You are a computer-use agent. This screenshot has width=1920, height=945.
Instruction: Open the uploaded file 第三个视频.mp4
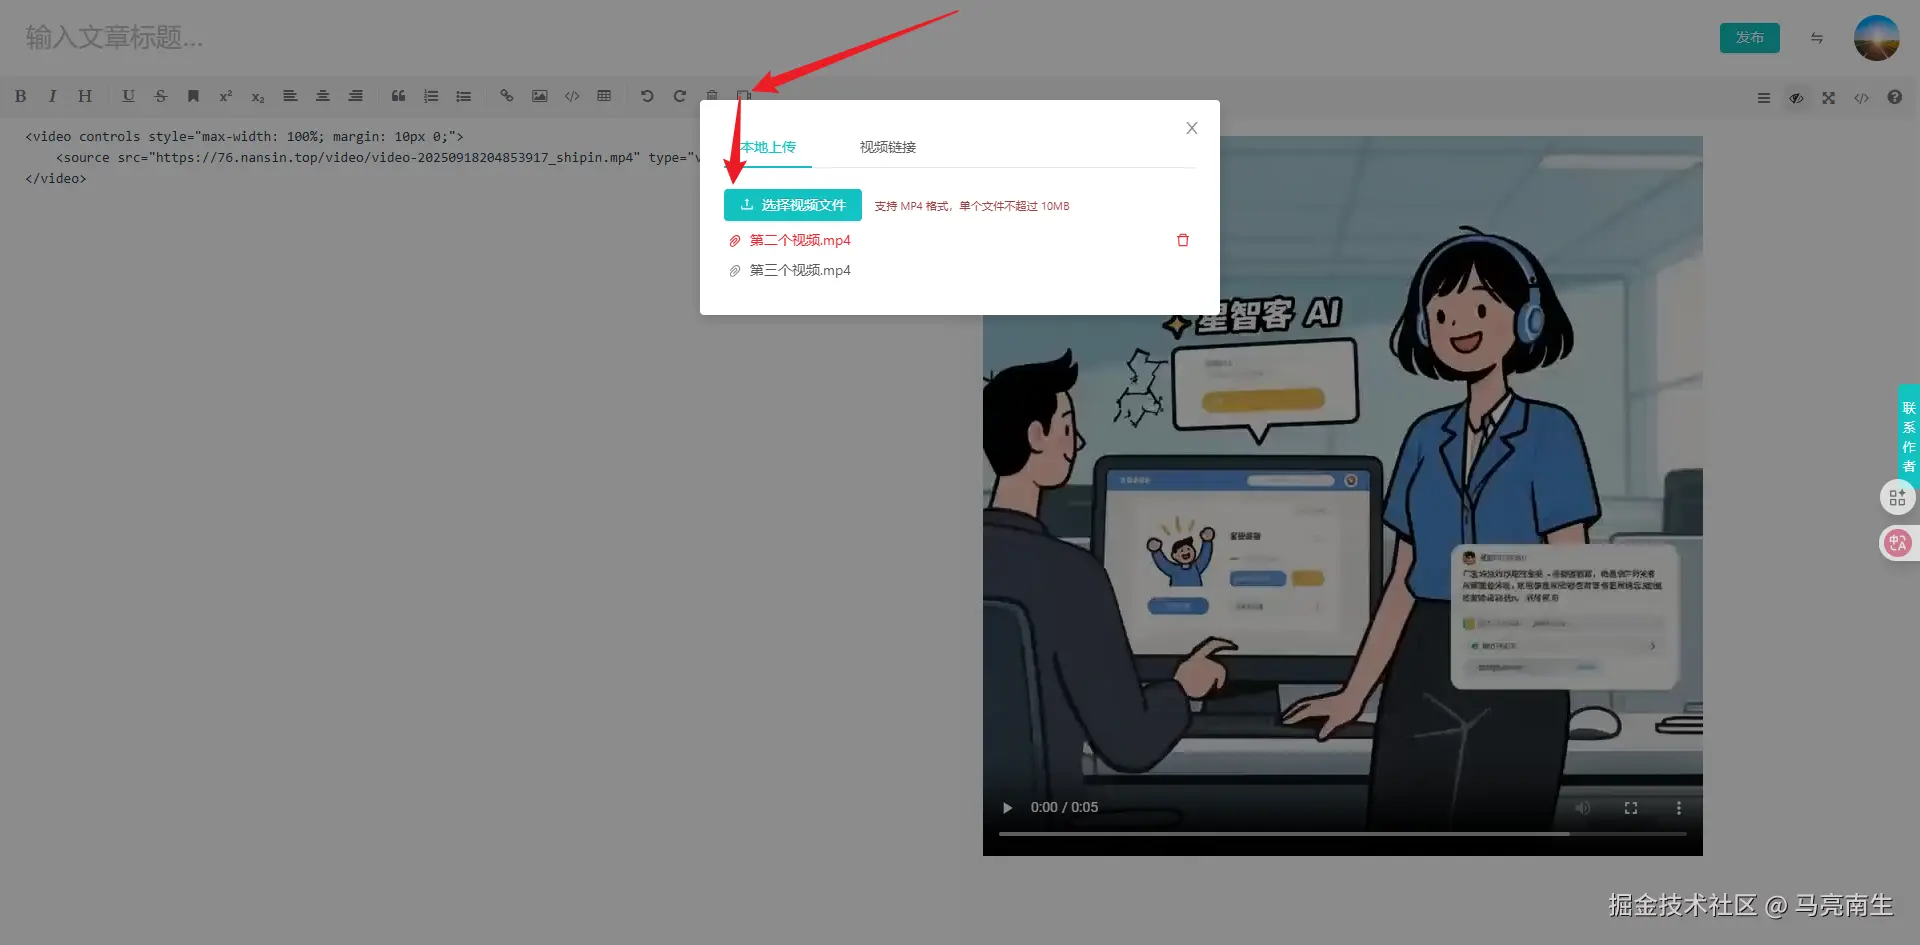click(799, 270)
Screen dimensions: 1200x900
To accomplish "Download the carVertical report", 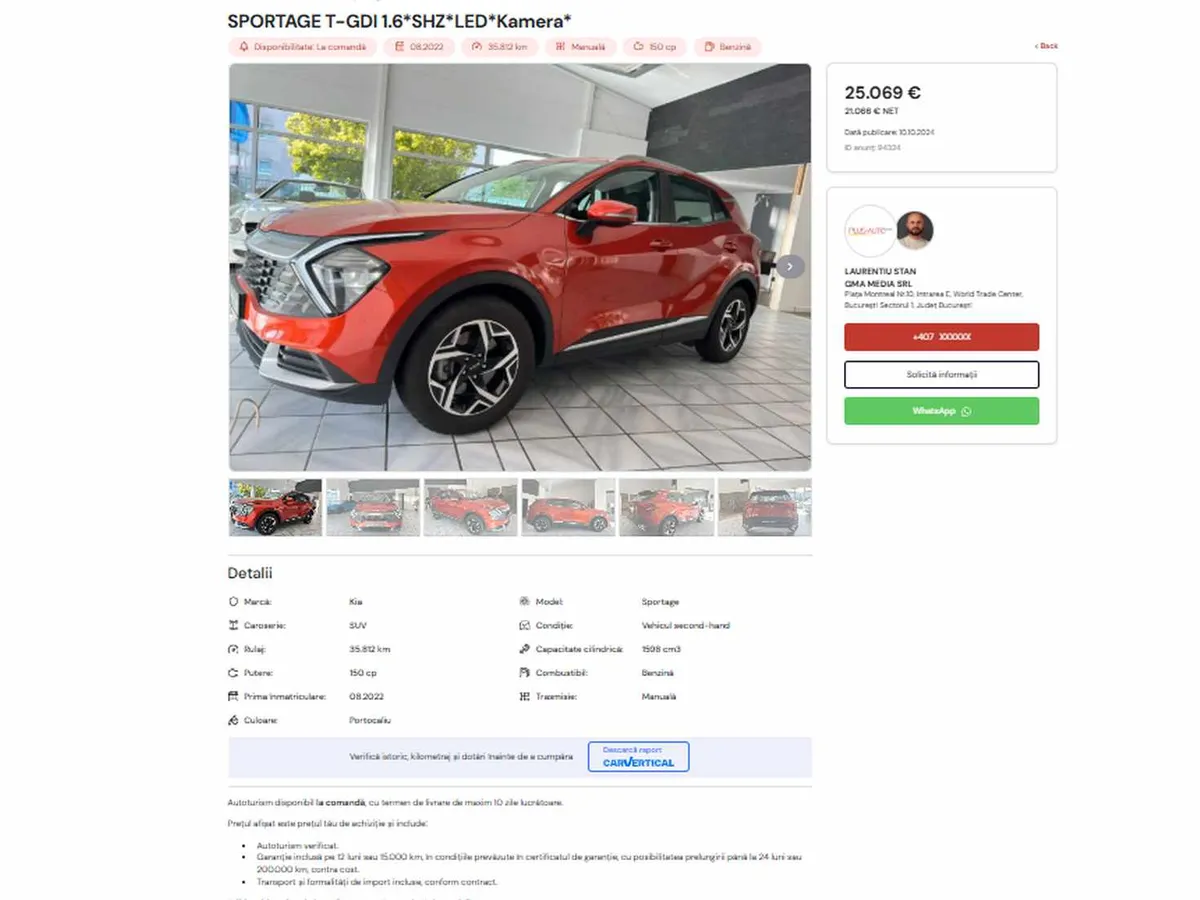I will tap(638, 757).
______________________________
*Instructions for the task*
Extract every line of the entries above that contains the word "uploaded".

*Full solution*
Instruction: Open the uploaded file 第三个视频.mp4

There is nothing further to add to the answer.